--- START RAW DATA ---

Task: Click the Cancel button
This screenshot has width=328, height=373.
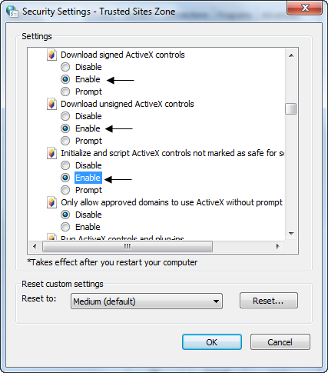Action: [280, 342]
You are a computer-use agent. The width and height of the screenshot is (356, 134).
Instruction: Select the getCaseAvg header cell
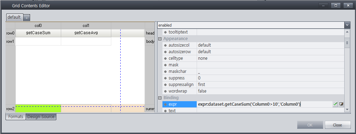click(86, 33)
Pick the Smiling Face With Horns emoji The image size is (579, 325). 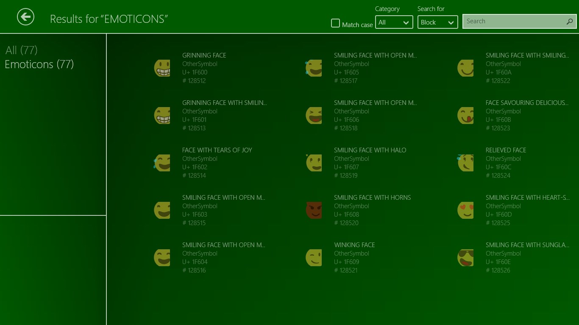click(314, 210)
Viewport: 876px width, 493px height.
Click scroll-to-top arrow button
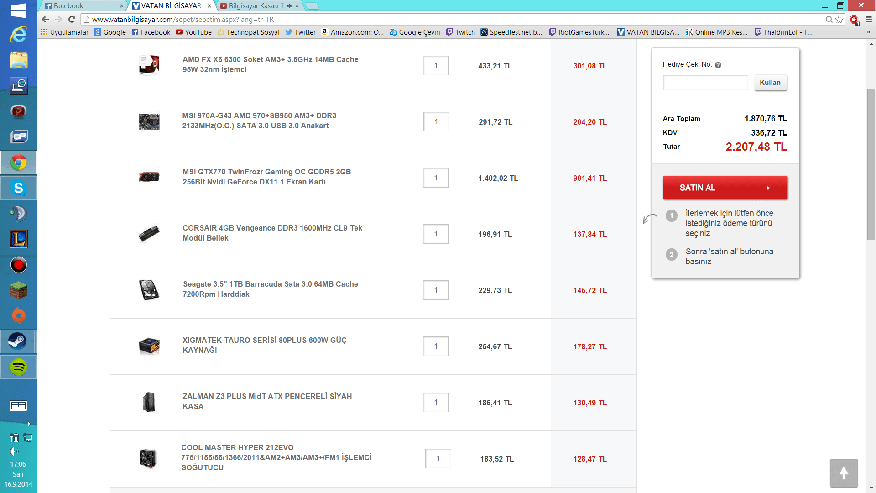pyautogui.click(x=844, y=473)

--- END RAW DATA ---
--- START RAW DATA ---

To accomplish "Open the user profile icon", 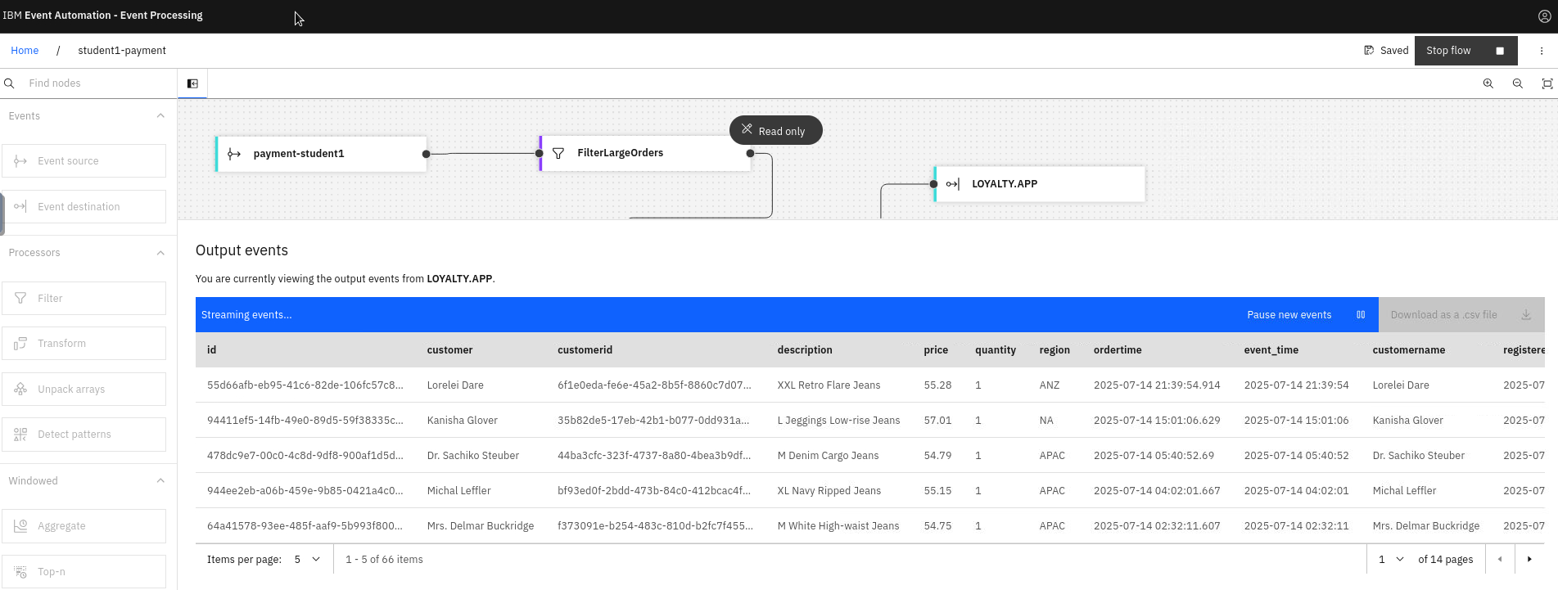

--- END RAW DATA ---
--- START RAW DATA ---

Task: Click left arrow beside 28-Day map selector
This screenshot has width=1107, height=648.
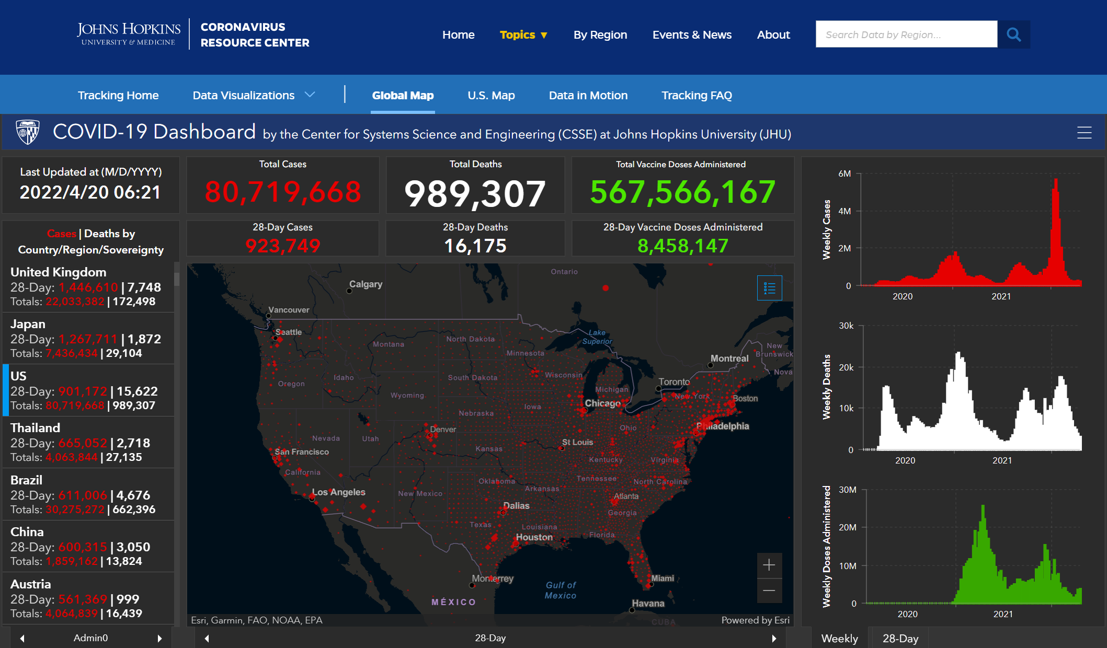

--- END RAW DATA ---

Give again, word for word, the material starting at the line that contains "Task: Click left" and ending at the line that contains "This screenshot has width=1107, height=648.".

## SOLUTION
Task: Click left arrow beside 28-Day map selector
This screenshot has width=1107, height=648.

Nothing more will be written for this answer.